Pull out the data word for word, from the line containing "You are a GUI" through the end of the data, inclusive. Leave the pictures out.

-- RECORD EXTRACTS start --

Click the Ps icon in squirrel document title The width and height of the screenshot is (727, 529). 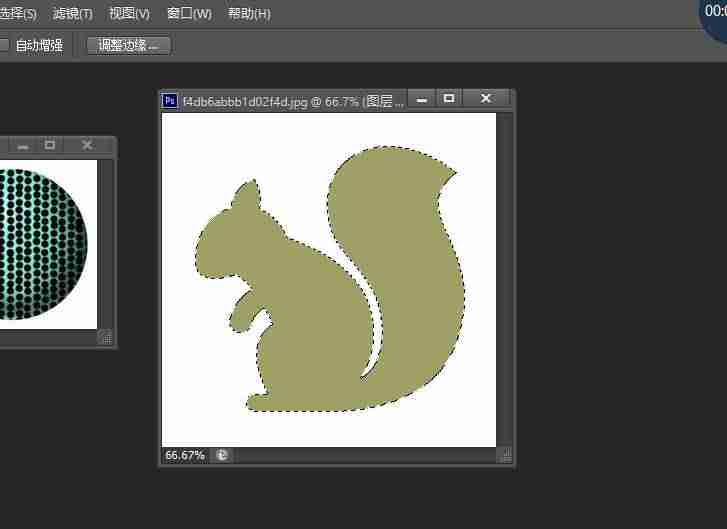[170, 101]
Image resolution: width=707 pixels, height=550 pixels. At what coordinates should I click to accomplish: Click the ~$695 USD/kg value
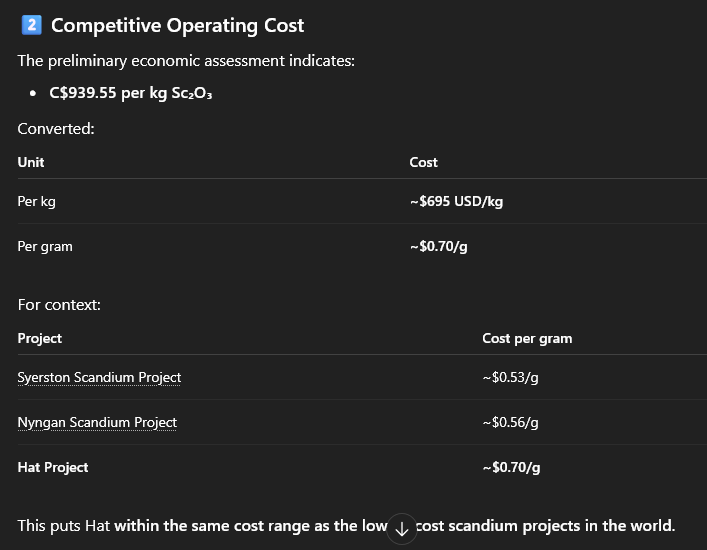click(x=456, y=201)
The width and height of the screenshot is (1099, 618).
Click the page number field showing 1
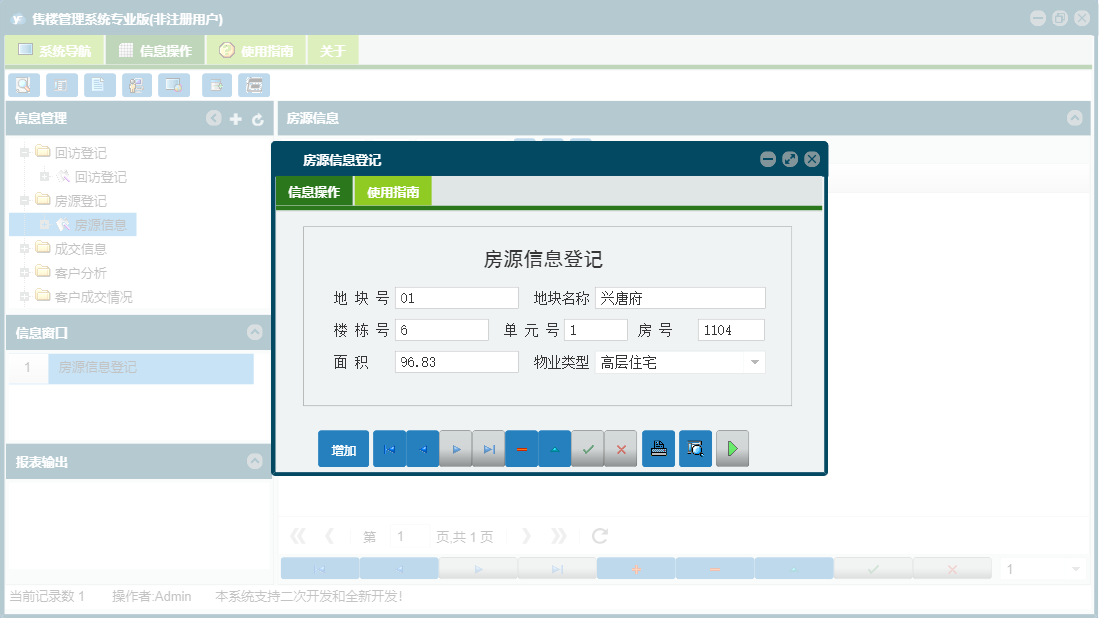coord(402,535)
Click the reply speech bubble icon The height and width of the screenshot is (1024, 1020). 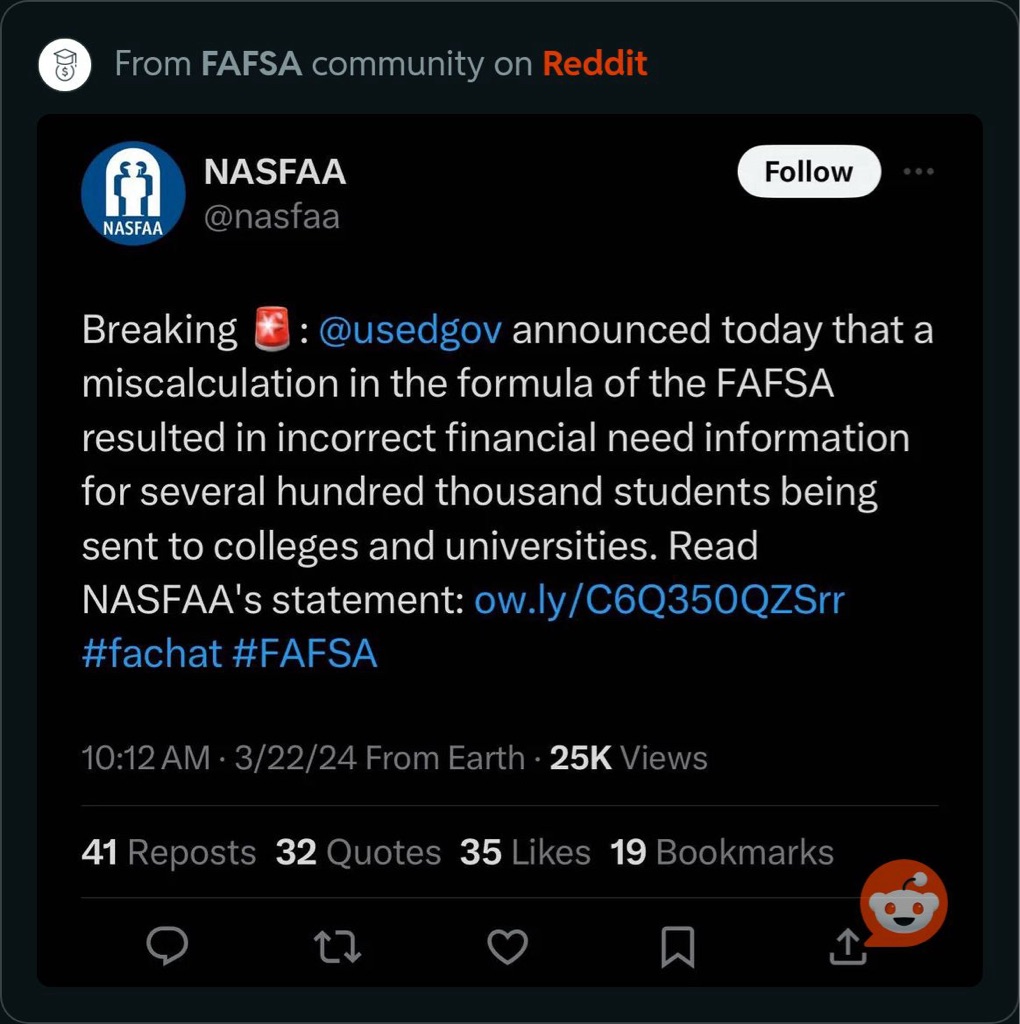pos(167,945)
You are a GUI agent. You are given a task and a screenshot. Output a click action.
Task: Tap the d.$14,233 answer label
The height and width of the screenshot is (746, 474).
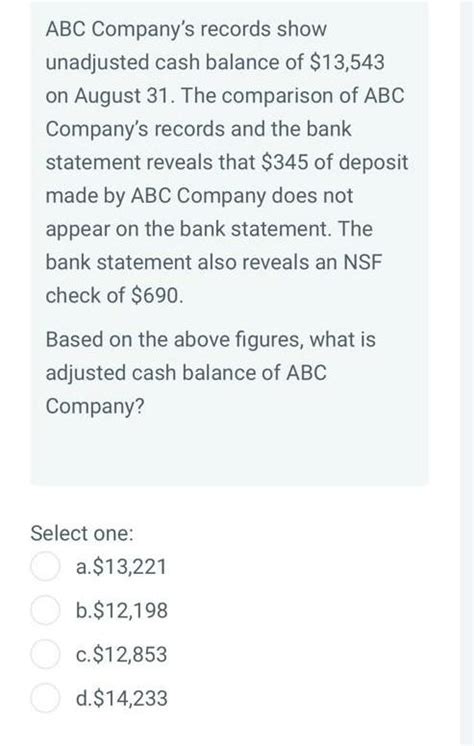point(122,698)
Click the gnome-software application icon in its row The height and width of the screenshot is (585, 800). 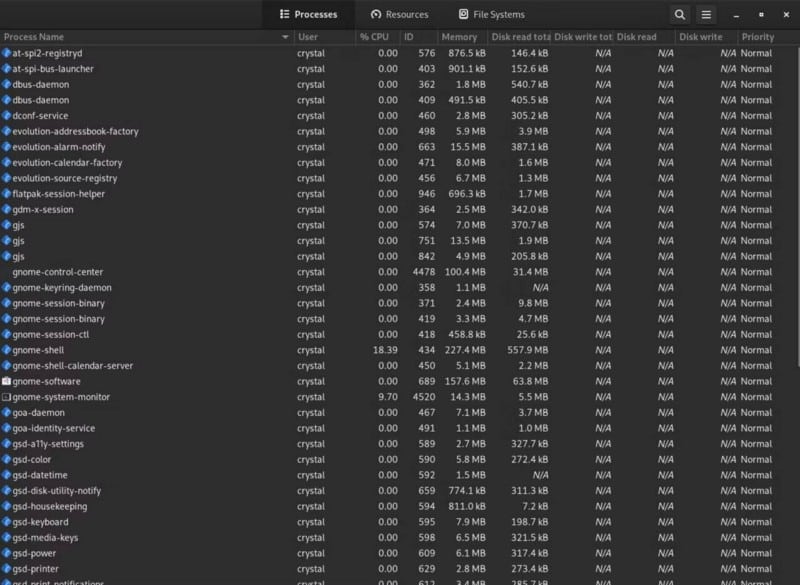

-- RECORD EXTRACTS end --

■ **RESULT FOR THIS TASK**
You are a GUI agent. You are given a task and a screenshot. Output a click action.
Task: Tap the d.$14,233 answer label
The height and width of the screenshot is (746, 474).
point(122,698)
Click the gnome-software application icon in its row The height and width of the screenshot is (585, 800). 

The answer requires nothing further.